By Carole Concha Bell
Freedom fighters or terrorists? The Mapuche conflict is a huge headache for the Chilean government which has chosen to criminalise and persecute indigenous communities in defence of multinational interests.
In the early hours of July 10th this year, Hector Llaitul, leader of the Mapuche resistance group Coordinadora Arauco Malleco (CAM), was called by the Coroner’s Office in the southern Chilean city of Temuco to identify the body of his son, Ernesto Llaitul. When he arrived, he did not recognise the deceased as his son; instead it was Pablo Marchant, 24, a young man that lived in the Llaitul residence and was also a member of the CAM.
According to reports, Marchant was part of a group that had ambushed Santa Ana-Tres Palos farm in Carahue, 55km (35 miles) west of the regional capital, Temuco, that night. According to witnesses, the police shot Pablo at close range. The ambush was typical of land recuperation tactics employed by some Mapuche activist groups that include the CAM and the ORT (Orgánica Resistencia Territorial) who advocate the sabotage of equipment, but are adamant that people are never hurt by their actions. The retaliation on behalf of forestry company Mininco was the standard response of an industry that is increasingly employing paramilitary style methods to defend its interests, leading to a sense of lawlessness in Chile’s southern Araucanía region. Moreover, claims that the police who murdered Marchant turned up in a Mininco vehicle, denotes the collusion between businesses and the state.

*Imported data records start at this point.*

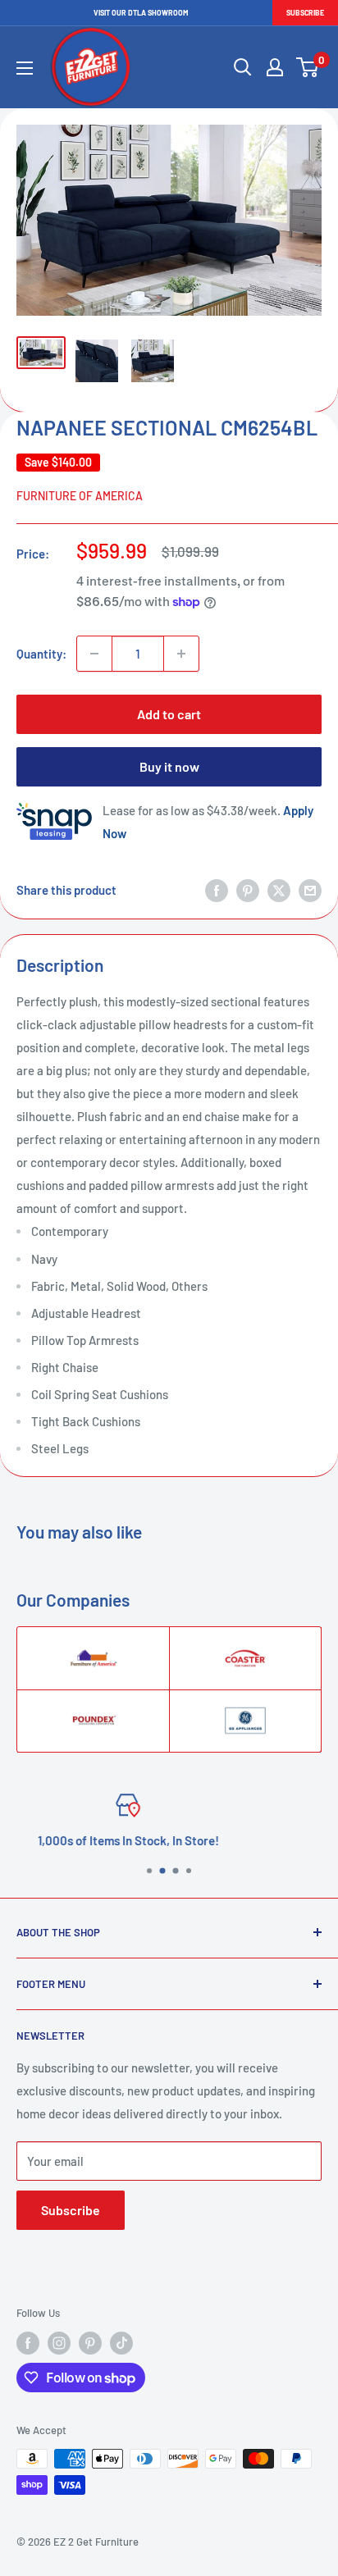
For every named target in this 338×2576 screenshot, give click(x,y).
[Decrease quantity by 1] (94, 653)
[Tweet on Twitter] (278, 890)
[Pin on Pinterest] (247, 890)
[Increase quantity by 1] (181, 653)
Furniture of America (79, 496)
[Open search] (243, 67)
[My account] (275, 67)
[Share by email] (310, 890)
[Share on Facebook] (216, 890)
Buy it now (169, 766)
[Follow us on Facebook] (27, 2343)
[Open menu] (24, 68)
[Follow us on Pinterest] (90, 2343)
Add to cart (169, 714)
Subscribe (305, 12)
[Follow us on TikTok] (121, 2343)
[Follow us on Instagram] (59, 2343)
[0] (308, 67)
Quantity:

Marchant’s fatal shooting caused consternation in Chile and an outpouring of fake news that leaked across global media. Al Jazeera reported the ‘death’ of Llaitul’s son, as did other newspapers, lazily repeating the distortion created by the Chilean coroner. Many speculated that this was no oversight, suggesting instead that Chilean authorities are gunning for Llaitul as a result of his revolutionary ideas about indigenous emancipation and land recovery initiatives. As Mapuche demand the right to live on ancestral land – a right enshrined in Chilean and international law via the International Labour Organization's 169th Convention on Indigenous and Tribal Peoples (signed by Chile in 2008) – the pushback from local landowners, multinationals and security forces is also reaching fever pitch.
Who are the Mapuche?
The Mapuche traditionally hail from an area that encompasses what we now recognise as Chile and Argentina. Their territory on the Chilean side of the border is called Wallmapu. They are the largest ethnic group in Chile making up around 12% of the population. Their language, Mapuzugun, and traditions have been badly hurt by centuries of repression. What marks out the Mapuche is that they have never been fully subjugated, resisting tyranny and dispossession since the arrival of Spanish colonisers in 1536.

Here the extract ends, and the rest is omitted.